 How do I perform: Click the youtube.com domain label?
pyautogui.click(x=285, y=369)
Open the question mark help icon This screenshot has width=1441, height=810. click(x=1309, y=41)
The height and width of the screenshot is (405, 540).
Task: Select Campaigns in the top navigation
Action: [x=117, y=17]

EXERCISE DETAILS. Take the records above and return them exactly as written.

EXERCISE OUTPUT.
 How do I perform: Click the youtube.com domain label?
pyautogui.click(x=285, y=369)
Open the question mark help icon This screenshot has width=1441, height=810. click(x=1309, y=41)
The height and width of the screenshot is (405, 540).
Task: Select Campaigns in the top navigation
Action: [x=117, y=17]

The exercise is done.